- ASSIGNMENT: Search the records for the string "computer" and copy every line in which it appears.

══════════════════════════════

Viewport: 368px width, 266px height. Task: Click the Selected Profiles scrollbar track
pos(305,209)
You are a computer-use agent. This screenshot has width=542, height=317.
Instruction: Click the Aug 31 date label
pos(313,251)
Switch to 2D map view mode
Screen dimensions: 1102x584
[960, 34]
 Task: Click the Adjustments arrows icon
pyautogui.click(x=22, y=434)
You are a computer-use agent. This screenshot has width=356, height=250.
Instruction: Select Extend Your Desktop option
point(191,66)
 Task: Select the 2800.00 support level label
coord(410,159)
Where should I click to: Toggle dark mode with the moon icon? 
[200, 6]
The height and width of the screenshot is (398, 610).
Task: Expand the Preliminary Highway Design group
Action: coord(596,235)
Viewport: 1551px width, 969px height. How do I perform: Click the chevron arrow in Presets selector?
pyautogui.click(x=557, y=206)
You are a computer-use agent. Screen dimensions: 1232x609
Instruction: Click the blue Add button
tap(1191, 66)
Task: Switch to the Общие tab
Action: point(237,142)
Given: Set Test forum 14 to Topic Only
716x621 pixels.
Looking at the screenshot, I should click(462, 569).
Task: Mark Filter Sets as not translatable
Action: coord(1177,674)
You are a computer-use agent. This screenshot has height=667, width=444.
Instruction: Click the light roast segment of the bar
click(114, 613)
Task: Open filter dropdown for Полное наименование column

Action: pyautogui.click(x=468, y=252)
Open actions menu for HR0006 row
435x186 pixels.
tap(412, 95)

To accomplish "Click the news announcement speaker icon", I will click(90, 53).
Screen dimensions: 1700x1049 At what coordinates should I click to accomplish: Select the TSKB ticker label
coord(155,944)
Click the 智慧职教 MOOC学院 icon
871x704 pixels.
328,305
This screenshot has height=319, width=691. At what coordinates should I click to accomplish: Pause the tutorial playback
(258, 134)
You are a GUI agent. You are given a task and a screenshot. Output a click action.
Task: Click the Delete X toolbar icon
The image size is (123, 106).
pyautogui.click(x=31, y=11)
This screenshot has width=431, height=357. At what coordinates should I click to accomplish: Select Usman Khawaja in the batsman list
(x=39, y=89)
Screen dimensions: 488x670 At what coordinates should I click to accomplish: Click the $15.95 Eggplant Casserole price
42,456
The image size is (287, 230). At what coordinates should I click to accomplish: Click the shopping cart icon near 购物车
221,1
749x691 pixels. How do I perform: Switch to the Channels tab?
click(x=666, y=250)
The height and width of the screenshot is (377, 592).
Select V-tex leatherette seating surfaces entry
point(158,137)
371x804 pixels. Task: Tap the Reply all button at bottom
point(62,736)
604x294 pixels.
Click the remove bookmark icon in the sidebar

══════════════════════════════

- COMPLETED EXERCISE:
You are a computer-use agent. This screenshot has width=542, height=317.
You are a computer-use agent. This screenshot has width=356, height=250.
You are a computer-use agent. Screen dimensions: 1232x609
You are a computer-use agent. This screenshot has height=667, width=444.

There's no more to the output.